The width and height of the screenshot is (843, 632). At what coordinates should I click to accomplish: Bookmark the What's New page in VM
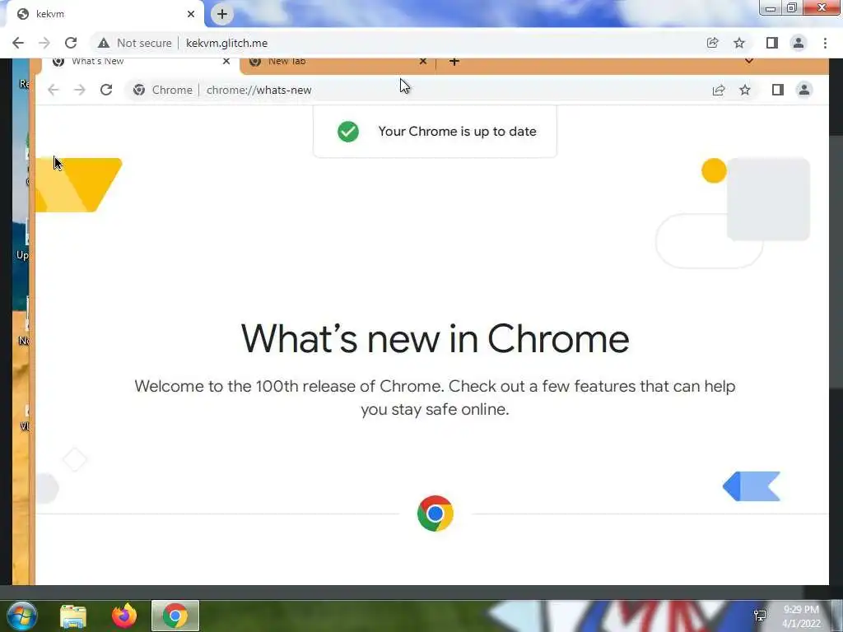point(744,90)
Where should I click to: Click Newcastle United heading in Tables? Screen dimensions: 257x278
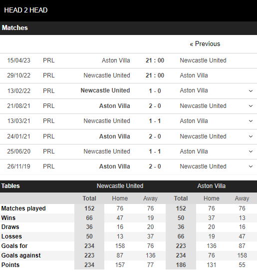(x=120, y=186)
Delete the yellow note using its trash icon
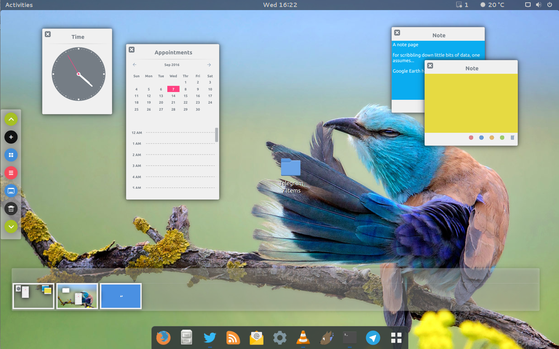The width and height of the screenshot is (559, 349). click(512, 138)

Instructions to follow |
Lay out the rows above as a two-column CSV with the headers "prompt" and "reply", one line for each row, putting each field in quotes and replacing any line breaks with spaces. Leave the pictures out.

Solved problem |
prompt,reply
"The width and height of the screenshot is (843, 632). At what coordinates should I click to accomplish: Bookmark the What's New page in VM","point(744,90)"
"Where should I click to: Click Newcastle United heading in Tables? Screen dimensions: 257x278","(x=120, y=186)"
"Delete the yellow note using its trash icon","The width and height of the screenshot is (559, 349). click(512, 138)"